White to move
This position is problem number 1 is Fred Reinfeld, 1001 Winning Chess Sacrifices and Combinations (1955). This text is generally available for approximately $10. My copy is beginning to fall apart, and I may replace it. The principal difficulty young students would have in learning from it stems from descriptive notation. Algebraic is far simpler to master for the nine year old student, and is the notation system universally taught. Descriptive notation is worth learning because it provides access to many older texts, such as the exceptional checkmate manual, Georges Renaud and Victor Kahn, The Art of the Checkmate (1953). Reinfeld's text offers a one page explanation of descriptive notation in the front matter.
Reinfeld's text contains errors, but far fewer than will be evident in every book written by Bruce Pandolfini or by Eric Schiller. Reinfeld worked in an era before computers, checked his work carefully, and made a few errors in assessment. Pandolfini's work appears rushed into print without proper editing.

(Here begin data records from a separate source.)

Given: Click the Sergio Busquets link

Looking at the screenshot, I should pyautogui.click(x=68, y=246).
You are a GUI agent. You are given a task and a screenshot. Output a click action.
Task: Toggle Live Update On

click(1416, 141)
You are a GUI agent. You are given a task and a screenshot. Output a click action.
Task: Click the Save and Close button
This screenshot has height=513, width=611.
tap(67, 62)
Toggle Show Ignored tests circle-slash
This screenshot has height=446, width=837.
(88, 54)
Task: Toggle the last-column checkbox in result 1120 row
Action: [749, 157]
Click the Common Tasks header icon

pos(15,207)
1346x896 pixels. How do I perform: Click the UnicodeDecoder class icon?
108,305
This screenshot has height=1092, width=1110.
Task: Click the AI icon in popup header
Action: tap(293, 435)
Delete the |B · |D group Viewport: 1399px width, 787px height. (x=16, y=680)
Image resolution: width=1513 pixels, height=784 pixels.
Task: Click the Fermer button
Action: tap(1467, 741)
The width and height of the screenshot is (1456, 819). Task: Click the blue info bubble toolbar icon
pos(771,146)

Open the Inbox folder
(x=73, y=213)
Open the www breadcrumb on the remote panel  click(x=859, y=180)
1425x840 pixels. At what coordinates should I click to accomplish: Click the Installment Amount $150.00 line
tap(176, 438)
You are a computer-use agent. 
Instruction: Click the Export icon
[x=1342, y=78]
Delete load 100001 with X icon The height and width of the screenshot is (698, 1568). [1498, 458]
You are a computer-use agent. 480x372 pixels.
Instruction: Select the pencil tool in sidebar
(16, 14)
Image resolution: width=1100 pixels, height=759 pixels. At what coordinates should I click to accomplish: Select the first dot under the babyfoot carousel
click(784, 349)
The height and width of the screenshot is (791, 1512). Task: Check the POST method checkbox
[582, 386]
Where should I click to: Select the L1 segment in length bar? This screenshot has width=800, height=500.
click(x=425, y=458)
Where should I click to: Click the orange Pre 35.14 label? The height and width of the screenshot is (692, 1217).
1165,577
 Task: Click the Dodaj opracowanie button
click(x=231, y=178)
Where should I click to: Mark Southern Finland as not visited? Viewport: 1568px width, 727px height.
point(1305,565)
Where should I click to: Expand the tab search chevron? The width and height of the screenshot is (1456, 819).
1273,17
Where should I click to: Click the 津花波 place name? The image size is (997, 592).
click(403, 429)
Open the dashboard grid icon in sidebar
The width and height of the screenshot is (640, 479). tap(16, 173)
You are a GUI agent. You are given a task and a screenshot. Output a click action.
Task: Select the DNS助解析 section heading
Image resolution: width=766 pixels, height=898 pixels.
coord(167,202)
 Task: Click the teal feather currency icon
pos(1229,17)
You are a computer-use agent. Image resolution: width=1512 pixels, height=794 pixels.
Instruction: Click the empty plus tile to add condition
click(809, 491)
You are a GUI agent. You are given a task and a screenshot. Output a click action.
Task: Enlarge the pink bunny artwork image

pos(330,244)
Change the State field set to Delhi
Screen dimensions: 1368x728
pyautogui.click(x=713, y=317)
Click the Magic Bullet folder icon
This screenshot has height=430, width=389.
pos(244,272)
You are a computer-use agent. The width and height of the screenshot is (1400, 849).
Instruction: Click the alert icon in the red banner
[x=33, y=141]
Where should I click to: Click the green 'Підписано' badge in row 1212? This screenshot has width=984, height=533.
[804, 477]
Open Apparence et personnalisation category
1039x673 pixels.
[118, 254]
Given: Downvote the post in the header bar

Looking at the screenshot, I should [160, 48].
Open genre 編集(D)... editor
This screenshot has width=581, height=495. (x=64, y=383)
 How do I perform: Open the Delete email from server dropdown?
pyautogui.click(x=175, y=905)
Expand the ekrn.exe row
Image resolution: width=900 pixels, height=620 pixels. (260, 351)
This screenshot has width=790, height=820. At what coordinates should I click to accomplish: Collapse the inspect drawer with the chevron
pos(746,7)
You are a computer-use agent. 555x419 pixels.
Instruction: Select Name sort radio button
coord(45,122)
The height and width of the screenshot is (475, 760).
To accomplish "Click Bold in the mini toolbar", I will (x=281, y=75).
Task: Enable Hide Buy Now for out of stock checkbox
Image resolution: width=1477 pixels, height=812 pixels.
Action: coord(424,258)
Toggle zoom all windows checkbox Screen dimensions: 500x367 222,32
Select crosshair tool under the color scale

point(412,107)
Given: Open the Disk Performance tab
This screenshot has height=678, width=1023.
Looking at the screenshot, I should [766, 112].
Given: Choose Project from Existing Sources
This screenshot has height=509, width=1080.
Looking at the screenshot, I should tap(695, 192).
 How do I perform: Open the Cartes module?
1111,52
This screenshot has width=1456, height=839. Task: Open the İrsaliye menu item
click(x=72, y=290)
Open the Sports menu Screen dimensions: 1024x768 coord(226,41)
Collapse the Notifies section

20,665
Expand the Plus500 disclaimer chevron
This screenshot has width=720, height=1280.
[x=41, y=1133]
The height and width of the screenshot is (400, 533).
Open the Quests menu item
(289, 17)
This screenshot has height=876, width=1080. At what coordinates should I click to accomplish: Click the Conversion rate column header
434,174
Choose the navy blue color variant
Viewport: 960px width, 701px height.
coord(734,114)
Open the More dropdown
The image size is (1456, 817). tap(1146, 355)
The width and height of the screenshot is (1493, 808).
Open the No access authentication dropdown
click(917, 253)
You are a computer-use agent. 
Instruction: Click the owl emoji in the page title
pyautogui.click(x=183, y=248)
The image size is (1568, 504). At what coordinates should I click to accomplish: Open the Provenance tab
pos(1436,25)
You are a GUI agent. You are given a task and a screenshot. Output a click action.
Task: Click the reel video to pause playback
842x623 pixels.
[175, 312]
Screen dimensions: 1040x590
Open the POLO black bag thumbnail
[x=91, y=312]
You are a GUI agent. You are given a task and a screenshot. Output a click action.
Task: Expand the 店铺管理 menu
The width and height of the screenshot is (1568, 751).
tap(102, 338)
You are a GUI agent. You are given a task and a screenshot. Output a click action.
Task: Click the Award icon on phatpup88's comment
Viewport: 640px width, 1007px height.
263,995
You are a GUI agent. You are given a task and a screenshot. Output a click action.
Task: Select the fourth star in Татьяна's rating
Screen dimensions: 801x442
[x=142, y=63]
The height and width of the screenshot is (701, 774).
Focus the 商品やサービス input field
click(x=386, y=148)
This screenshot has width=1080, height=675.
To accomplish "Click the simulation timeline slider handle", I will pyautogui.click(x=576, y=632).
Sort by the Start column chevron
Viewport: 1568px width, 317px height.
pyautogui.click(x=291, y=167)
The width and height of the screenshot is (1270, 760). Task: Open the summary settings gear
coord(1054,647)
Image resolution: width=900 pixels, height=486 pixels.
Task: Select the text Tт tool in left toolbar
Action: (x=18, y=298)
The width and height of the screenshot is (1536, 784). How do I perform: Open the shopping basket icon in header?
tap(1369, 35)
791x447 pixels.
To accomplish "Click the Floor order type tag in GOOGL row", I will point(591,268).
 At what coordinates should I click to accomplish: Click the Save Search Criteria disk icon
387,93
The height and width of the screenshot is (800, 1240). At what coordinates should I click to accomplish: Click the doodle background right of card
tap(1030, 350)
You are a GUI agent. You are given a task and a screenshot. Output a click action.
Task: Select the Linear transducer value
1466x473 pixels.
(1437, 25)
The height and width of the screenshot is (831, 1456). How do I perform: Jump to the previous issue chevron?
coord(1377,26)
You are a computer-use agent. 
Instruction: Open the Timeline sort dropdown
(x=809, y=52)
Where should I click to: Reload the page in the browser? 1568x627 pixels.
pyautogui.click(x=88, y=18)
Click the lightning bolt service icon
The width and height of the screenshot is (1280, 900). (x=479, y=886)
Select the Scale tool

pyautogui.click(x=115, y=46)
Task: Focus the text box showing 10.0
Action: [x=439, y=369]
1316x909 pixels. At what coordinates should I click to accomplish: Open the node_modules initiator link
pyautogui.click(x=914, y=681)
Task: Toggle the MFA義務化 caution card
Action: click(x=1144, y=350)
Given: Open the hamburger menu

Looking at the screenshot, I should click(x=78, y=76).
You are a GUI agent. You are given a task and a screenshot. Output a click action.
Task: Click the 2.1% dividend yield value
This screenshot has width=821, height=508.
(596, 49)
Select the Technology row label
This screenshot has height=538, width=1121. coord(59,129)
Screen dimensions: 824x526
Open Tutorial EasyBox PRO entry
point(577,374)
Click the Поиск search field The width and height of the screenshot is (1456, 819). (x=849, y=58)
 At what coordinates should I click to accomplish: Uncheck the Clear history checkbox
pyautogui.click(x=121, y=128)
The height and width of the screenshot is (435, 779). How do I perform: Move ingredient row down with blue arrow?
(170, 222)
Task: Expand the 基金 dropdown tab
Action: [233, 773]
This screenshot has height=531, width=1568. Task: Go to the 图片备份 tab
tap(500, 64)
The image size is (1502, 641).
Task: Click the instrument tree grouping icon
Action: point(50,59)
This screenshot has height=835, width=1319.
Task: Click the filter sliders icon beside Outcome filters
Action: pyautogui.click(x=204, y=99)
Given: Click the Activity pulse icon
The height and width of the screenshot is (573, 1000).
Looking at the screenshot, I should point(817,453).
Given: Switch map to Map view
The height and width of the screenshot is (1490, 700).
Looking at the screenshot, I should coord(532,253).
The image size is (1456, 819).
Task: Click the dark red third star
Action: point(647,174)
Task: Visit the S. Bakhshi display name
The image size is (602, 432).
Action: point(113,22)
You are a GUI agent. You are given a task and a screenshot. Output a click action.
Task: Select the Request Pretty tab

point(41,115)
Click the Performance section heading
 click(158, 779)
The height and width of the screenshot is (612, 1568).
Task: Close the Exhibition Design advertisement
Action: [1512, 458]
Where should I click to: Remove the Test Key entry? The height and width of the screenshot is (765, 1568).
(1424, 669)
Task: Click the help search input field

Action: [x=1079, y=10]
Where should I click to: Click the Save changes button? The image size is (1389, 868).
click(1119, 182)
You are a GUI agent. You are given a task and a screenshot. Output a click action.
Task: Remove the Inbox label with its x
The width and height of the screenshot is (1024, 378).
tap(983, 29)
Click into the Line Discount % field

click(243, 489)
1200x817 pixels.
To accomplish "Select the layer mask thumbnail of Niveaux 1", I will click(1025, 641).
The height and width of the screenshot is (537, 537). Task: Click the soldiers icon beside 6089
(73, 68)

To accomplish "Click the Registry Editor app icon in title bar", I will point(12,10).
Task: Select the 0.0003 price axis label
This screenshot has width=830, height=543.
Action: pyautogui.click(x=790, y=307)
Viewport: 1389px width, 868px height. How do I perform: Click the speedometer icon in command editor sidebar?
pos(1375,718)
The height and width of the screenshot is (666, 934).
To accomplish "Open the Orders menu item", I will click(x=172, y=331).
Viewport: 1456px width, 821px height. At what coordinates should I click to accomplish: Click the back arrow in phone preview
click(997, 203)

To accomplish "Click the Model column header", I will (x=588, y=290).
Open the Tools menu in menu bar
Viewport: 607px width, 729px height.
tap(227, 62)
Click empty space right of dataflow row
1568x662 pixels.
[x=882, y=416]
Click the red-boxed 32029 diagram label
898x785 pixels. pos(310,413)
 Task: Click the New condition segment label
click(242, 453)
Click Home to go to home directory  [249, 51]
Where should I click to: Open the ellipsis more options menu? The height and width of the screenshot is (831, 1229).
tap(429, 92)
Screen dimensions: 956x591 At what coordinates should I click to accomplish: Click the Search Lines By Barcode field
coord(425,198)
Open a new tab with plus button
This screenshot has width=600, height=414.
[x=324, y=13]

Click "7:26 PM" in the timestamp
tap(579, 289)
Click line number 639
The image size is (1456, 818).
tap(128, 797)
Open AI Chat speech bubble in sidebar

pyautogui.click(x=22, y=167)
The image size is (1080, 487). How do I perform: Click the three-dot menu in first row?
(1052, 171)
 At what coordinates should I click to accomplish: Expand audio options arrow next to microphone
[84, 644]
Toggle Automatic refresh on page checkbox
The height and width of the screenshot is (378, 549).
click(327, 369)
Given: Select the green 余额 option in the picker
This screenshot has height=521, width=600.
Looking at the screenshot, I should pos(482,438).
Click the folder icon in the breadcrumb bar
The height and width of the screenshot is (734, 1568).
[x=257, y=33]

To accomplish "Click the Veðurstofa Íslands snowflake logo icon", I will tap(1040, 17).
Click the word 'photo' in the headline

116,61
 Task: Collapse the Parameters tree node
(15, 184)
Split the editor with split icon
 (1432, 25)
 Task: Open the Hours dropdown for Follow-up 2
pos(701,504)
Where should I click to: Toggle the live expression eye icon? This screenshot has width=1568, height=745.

Even so, I find that Pandolfini's Endgame Course (1988) is a highly instructive text for scholastic players. If I could give every child this text after his or her first tournament, and they could be induced to spend one hour per week studying it, skills would improve rapidly. Reinfeld's text is less elementary, focuses on middlegame tactics, rather than basic checkmates, and should be listed in every state qualifier's letter to Santa.
Reinfeld does not present his sources, but the position comes from Yanofsky -- Aitken, Hastings 1946. Yanofsky made the correct move and Aitken resigned.